What This Means for Transvenous Pulmonary Embolectomy Billing
The absence of codes in this policy is not a minor administrative detail. It means there is no CMS-sanctioned code list tied to this coverage policy. Your MAC's LCD — if one exists — will specify which procedure codes apply and under what conditions.
Transvenous pulmonary embolectomy billing typically involves catheter-based intervention codes. The exact codes that apply to your claims depend on the specific technique, device, and approach used. Your MAC's LCD or billing guidelines will define which codes they accept for TPE and how they expect them to be documented.

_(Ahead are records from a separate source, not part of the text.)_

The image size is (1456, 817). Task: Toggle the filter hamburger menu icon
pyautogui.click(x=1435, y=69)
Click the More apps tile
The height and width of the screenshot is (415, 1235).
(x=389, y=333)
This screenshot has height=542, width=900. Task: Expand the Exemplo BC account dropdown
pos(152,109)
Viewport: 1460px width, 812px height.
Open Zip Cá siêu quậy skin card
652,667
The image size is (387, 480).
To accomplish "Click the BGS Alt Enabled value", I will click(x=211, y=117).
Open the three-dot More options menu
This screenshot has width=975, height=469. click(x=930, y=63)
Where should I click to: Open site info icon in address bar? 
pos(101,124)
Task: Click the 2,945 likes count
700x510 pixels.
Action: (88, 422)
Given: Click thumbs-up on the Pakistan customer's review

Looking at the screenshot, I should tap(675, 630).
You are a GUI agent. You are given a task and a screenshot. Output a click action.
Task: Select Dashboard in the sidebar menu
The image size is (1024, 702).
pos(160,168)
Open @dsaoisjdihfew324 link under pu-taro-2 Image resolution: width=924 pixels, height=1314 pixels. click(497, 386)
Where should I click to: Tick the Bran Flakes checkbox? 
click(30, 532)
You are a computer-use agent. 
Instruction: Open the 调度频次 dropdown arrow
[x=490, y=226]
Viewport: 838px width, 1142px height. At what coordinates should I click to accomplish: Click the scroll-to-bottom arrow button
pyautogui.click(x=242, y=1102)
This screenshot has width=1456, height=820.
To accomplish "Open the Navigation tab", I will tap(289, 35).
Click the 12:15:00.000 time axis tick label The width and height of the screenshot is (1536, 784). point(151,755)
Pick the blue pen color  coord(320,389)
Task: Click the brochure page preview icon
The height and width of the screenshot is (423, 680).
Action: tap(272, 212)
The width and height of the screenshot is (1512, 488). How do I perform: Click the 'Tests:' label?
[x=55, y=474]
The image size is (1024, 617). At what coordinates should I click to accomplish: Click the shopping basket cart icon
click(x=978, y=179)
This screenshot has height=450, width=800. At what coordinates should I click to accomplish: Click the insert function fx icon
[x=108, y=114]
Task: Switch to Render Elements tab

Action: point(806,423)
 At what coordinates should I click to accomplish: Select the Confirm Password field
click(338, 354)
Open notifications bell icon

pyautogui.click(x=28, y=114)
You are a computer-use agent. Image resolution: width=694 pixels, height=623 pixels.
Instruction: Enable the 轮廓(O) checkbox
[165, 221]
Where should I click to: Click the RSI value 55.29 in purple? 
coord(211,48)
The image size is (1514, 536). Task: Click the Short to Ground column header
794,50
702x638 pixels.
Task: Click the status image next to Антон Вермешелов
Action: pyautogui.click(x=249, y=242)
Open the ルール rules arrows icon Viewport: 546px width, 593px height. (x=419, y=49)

Do not use this policy document to build a code list. Pull your coding reference from your MAC's LCD, your facility's CDM, or a current CPT/HCPCS coding resource tied to your MAC's published guidance.
A Note on the Policy Timeline
The effective date history on NCD 73 is worth understanding clearly. CMS retired the NCD on October 28, 2021. The formal revision notice — document Rev. 11892 — was issued March 9, 2023, with an implementation date of April 10, 2023. The 2026-03-07 date associated with this policy key reflects the most recent update to the policy record in the CMS system.
None of these dates change the core fact: the NCD has been retired since late 2021. The 2023 revision codified the retirement notice. The 2026 record update is administrative. The effective date of the retirement itself is October 28, 2021.
If your team is doing a retrospective audit, use October 28, 2021 as the line. Claims submitted before that date operated under the old NCD. Claims submitted after that date should have been evaluated against your MAC's local rules.